Église Sainte-Jeanne-de-Chantal

Concédée à François-Marie Perrot par Jean Talon le 29 octobre 1672, l’île Perrot est à un carrefour de routes d’eau. Au confluent de la rivière des Outaouais et du Saint-Laurent, l’île baigne à la fois dans le lac Saint-Louis et le lac des Deux-Montagnes. Ce qui a longtemps posé problème au plan de l’appartenance à une juridiction paroissiale, les habitants et leur pasteur devant se déplacer la plupart du temps en canot pour les offices religieux.

De 1672 à 1721, les insulaires relevaient de la paroisse de Pointe-Claire. Mais la chapelle de la paroisse de Sainte-Anne du Bout (Sainte-Anne-de-Bellevue aujourd’hui) étant plus proche, les habitants s’y firent baptiser, marier et enterrer en grand nombre.

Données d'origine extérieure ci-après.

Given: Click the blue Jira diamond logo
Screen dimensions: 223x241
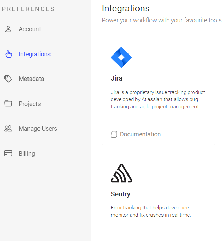Looking at the screenshot, I should 121,57.
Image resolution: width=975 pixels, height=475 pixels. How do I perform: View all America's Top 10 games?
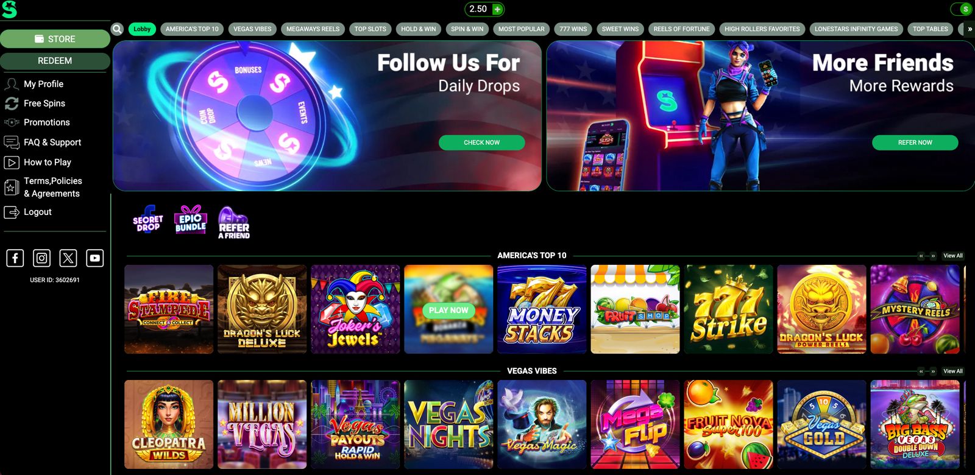pos(953,256)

Église Sainte-Jeanne-de-Chantal

Lors d’une enquête menée en 1721 par Benoit-Mathieu Collet, procureur général du Conseil Supérieur, on apprend que 10 chefs de famille dépendent de Pointe-Claire et que 14 autres relèvent de Sainte-Anne du Bout. Il note également qu’il y a un domaine, appartenant à Alexis Trottier-Desruisseaux, où il y a un fermier, sans en préciser la juridiction.

La population augmente avec les naissances et la seigneuresse Françoise Cuillerier, veuve de Joseph Trottier-Desruisseaux, encourage, en 1740, la construction d’une petite chapelle sur son domaine à la pointe du Moulin. Trois ans plus tard, elle donne aux représentants des habitants, les syndics, un terrain de 3 arpents, sur lequel est construite la chapelle, ainsi qu’un autre terrain de 60 arpents dans le but d’assurer des revenus au futur curé.

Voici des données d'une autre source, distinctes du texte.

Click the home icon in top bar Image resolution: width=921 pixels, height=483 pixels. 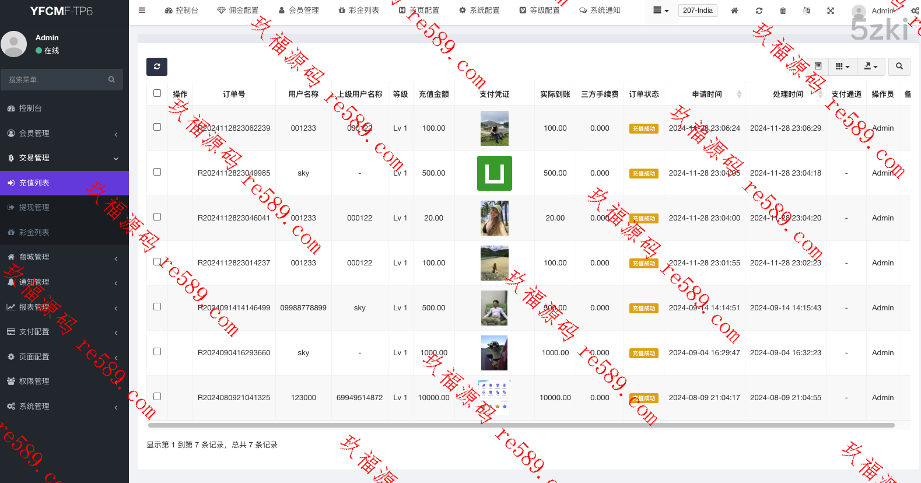734,11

Église Sainte-Jeanne-de-Chantal

En 1753, la chapelle étant trop petite et trop éloignée de la population, le seigneur Jean-Baptiste Leduc, gendre et successeur de Françoise Cuillerier, procède à un échange de terrain avec la Fabrique qui n’a toujours pas recruté de curé. Il donne un terrain d’un arpent et demi de largeur sur 20 arpents de profondeur à l’endroit où se situe l’actuelle église Sainte-Jeanne-de-Chantal.

À compter de 1763, les 298 habitants de l’île Perrot relèvent de la paroisse Saint-Joseph de Soulanges (Les Cèdres) et malgré leur impatience, ce n’est qu’en 1773 que seront entrepris les travaux de construction de l’église qui seront terminés en août 1774.

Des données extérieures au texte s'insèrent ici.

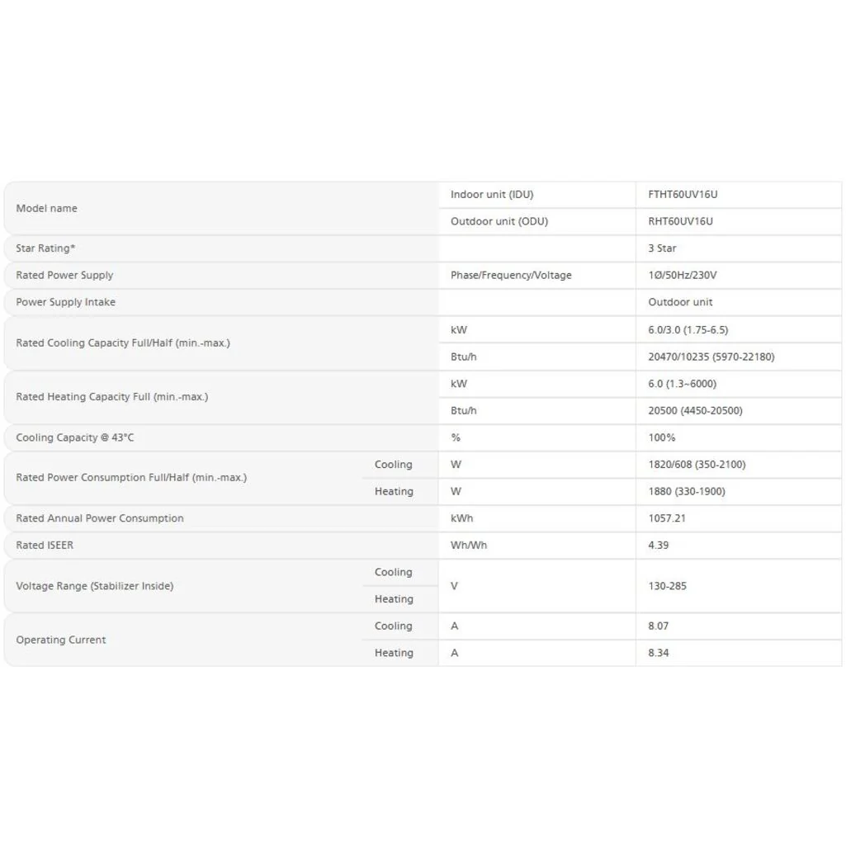Click the Rated Heating Capacity Full label
846x846 pixels.
pyautogui.click(x=111, y=396)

Église Sainte-Jeanne-de-Chantal

Mais la paroisse n’a toujours pas de curé résidant. L’abbé Pierre Denaut, curé à Saint-Joseph de Soulanges, continue à assurer périodiquement le service dominical à l’église et ouvre les registres de la paroisse en décembre 1785. Le curé Cazeneuve, nommé en 1789, sera le premier curé à vivre en permanence dans l’île.

Au fil du temps, les « syndics » ou représentants des habitants qui administrent les biens de la paroisse naissante, font l’acquisition de mobilier, de toiles et de vases sacrés.

En 1812, l’église est agrandie avec l’ajout de deux transepts, du chœur surélevé et de la sacristie. Débutent alors les travaux de sculpture sur bois réalisés de 1812 à 1819 par Joseph Turcaut et de 1828 à 1820 par Louis-Xavier Leprohon. En 1852, le feu détruit la sacristie qui est reconstruite l’année suivante. La foudre frappe le clocher en 1863. Ce n’est que deux ans plus tard qu’il sera réparé en même temps que le toit. La façade et le clocher seront refaits en 1901. De nouvelles cloches seront installées en 1925. Ce seront là les derniers changements apparents à l’édifice que nous connaissons. L’église est classée monument historique en 1961 pour son ancienneté et la richesse de son ornementation intérieure.